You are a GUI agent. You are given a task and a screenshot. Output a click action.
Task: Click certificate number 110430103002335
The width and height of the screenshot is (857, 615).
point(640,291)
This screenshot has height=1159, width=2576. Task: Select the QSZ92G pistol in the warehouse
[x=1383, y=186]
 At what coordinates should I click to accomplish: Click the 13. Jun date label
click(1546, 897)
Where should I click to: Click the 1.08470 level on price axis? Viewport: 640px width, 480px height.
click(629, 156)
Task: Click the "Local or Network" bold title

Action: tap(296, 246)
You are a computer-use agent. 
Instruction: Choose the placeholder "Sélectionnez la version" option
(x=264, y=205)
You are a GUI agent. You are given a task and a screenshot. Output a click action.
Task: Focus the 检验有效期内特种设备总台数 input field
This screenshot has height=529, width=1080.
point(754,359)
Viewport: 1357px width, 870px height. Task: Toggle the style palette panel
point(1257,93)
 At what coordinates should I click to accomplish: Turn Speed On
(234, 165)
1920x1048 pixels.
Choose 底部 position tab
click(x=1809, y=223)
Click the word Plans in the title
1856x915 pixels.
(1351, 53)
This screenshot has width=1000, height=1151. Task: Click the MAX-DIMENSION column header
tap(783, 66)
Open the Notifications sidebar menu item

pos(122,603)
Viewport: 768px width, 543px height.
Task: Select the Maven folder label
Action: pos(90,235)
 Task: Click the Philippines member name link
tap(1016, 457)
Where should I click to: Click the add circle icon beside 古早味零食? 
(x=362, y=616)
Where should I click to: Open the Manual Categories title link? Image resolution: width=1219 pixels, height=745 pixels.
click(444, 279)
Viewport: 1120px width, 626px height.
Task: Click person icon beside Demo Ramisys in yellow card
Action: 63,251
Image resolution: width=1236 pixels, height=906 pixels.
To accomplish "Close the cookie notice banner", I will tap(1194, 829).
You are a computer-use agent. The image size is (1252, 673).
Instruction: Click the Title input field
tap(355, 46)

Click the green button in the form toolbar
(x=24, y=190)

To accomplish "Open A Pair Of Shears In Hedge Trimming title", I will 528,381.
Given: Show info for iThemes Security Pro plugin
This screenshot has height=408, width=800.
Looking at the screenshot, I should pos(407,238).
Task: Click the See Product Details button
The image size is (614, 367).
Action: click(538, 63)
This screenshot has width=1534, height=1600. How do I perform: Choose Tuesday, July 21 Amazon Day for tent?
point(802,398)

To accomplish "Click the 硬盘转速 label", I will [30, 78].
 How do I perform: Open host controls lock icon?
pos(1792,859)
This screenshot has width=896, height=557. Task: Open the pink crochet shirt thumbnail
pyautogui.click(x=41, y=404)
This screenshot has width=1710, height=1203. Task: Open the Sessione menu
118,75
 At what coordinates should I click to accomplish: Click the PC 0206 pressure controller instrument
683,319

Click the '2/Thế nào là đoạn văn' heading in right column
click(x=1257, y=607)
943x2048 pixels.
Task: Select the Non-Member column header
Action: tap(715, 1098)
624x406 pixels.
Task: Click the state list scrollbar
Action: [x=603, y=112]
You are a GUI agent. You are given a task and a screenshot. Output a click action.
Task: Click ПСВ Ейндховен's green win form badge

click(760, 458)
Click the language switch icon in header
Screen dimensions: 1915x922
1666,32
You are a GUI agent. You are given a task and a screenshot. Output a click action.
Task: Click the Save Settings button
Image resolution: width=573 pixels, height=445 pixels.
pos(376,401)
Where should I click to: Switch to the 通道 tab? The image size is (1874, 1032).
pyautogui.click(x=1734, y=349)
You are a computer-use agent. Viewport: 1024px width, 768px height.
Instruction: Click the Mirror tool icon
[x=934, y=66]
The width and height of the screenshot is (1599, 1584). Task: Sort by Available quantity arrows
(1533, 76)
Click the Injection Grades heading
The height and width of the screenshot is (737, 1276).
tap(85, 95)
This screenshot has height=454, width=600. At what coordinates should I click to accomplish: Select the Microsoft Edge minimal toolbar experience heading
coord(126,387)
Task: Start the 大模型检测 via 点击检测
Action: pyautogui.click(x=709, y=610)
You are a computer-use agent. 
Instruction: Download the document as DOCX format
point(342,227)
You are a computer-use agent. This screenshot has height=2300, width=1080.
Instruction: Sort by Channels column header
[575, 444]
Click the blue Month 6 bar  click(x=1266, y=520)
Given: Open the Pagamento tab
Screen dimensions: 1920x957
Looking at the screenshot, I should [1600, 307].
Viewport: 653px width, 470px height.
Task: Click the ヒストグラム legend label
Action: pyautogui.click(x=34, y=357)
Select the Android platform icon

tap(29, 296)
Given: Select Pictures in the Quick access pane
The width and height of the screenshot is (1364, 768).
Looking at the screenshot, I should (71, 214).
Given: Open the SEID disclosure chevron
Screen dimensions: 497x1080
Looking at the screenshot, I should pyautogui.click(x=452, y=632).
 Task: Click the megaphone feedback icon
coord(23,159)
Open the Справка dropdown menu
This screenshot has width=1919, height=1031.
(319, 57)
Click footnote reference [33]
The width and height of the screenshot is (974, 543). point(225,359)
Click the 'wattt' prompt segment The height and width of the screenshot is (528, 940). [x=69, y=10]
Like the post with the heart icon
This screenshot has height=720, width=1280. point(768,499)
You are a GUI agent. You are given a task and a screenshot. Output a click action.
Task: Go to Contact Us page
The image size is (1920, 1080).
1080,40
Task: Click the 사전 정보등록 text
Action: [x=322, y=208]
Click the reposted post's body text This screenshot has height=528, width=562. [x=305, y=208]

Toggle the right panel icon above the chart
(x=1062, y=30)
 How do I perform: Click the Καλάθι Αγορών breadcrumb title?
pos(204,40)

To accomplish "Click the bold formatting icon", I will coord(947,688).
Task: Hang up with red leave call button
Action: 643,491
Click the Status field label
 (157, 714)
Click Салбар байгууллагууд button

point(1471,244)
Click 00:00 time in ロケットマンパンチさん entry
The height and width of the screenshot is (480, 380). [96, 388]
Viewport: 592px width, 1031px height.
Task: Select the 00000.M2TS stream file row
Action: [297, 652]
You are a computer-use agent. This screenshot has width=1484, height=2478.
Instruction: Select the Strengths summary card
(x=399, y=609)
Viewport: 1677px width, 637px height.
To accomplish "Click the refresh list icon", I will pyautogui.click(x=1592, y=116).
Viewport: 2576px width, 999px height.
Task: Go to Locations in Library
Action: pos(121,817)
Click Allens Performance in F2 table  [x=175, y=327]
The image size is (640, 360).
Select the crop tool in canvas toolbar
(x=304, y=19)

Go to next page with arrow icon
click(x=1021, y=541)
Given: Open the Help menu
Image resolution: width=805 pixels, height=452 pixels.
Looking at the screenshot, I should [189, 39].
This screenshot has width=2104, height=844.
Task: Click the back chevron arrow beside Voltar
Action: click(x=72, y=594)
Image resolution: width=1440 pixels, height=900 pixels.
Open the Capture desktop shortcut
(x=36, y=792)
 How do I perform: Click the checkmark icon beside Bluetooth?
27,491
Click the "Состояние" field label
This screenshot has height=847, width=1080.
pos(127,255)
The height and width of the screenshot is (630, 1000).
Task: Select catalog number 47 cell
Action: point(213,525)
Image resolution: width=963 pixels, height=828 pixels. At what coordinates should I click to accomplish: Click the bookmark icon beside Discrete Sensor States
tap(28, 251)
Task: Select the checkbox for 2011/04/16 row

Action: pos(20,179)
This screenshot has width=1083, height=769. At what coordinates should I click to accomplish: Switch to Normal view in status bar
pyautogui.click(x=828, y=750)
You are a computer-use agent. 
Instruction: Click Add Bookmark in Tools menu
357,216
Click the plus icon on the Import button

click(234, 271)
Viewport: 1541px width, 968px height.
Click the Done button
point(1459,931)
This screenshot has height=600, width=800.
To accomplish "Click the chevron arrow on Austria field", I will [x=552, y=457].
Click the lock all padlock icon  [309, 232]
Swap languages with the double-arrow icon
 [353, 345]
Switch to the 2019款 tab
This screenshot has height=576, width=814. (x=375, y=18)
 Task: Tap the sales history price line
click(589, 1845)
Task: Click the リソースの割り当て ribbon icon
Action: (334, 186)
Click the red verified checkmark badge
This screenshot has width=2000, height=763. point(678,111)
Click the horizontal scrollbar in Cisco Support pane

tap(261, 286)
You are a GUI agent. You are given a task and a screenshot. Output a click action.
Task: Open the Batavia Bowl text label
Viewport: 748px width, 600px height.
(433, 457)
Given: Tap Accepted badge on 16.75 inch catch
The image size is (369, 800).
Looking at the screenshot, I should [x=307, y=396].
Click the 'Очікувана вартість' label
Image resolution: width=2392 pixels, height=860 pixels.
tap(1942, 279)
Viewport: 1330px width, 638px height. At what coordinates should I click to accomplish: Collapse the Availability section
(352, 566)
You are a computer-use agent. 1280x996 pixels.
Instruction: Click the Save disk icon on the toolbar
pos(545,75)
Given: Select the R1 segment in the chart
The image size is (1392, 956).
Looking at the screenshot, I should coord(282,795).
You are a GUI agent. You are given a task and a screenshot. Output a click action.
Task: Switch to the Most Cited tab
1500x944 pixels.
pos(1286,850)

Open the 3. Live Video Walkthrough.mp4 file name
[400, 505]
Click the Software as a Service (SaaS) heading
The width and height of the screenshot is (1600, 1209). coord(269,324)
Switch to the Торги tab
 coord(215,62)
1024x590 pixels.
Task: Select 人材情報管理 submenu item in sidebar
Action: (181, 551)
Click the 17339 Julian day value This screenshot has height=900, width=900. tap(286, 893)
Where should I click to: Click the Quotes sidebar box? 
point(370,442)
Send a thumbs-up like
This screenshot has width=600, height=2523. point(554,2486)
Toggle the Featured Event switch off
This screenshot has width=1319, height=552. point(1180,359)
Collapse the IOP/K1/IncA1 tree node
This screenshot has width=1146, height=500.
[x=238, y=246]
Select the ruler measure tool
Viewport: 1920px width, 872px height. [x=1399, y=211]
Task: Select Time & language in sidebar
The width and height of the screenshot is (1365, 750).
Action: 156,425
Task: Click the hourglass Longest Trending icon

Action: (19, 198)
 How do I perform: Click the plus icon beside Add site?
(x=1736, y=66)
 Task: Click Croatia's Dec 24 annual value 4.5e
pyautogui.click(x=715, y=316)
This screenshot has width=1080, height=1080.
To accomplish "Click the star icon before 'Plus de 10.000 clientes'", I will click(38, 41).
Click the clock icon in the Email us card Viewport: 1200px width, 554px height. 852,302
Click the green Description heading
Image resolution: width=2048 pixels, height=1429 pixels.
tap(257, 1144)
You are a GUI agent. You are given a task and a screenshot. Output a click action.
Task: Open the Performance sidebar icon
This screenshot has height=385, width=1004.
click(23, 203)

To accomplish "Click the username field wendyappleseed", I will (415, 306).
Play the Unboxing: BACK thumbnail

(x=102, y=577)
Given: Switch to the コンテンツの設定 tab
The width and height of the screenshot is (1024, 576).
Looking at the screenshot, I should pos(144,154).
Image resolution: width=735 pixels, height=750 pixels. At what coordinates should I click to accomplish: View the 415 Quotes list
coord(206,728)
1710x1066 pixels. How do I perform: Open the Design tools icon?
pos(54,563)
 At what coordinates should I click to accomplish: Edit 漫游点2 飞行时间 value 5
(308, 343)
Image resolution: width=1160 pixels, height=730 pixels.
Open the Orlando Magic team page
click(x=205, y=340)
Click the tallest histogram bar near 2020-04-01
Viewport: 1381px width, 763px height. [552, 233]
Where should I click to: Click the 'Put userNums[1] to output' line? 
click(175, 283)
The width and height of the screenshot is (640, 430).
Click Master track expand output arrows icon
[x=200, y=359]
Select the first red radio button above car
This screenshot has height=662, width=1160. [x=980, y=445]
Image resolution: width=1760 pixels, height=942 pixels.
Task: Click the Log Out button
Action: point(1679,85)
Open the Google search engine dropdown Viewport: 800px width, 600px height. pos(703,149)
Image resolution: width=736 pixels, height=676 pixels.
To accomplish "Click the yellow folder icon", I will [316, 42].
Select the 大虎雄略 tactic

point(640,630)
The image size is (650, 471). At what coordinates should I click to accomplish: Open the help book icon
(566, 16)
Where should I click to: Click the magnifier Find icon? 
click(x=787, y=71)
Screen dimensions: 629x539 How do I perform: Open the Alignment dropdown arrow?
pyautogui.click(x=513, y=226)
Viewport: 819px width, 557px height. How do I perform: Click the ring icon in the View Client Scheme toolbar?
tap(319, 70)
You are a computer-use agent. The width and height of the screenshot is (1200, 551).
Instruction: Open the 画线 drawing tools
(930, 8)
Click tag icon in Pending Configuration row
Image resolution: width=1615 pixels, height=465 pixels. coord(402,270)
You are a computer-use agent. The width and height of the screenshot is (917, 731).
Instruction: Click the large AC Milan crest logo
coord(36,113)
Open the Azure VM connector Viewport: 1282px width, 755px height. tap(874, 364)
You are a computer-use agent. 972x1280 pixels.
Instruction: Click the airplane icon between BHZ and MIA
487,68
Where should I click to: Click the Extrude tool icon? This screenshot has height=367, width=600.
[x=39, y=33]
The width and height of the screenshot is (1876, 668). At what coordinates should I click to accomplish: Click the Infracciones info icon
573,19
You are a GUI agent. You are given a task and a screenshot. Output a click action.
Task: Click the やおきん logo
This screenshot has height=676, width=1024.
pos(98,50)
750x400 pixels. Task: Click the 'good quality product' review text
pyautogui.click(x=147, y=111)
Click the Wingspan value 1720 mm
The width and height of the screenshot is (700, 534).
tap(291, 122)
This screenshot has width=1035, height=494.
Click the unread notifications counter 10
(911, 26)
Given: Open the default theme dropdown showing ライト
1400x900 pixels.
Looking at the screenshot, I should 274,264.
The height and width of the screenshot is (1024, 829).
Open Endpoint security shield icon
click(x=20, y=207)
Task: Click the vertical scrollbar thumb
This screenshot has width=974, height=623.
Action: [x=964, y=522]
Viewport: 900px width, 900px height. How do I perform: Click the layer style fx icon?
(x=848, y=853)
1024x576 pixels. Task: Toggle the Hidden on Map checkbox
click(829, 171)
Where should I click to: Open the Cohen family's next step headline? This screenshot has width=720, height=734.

◆ Exercise ◆
Output the lines above between the one holding "Screen dimensions: 497x1080" and the one holding "Click the reposted", inclusive, with nothing before or after them.

◆ Result of this exercise ◆
Screen dimensions: 497x1080
Looking at the screenshot, I should pyautogui.click(x=452, y=632).
 Task: Click the megaphone feedback icon
coord(23,159)
Open the Справка dropdown menu
This screenshot has width=1919, height=1031.
(319, 57)
Click footnote reference [33]
The width and height of the screenshot is (974, 543). point(225,359)
Click the 'wattt' prompt segment The height and width of the screenshot is (528, 940). [x=69, y=10]
Like the post with the heart icon
This screenshot has height=720, width=1280. point(768,499)
You are a GUI agent. You are given a task and a screenshot. Output a click action.
Task: Go to Contact Us page
The image size is (1920, 1080).
1080,40
Task: Click the 사전 정보등록 text
Action: [x=322, y=208]
Click the reposted post's body text This screenshot has height=528, width=562. [x=305, y=208]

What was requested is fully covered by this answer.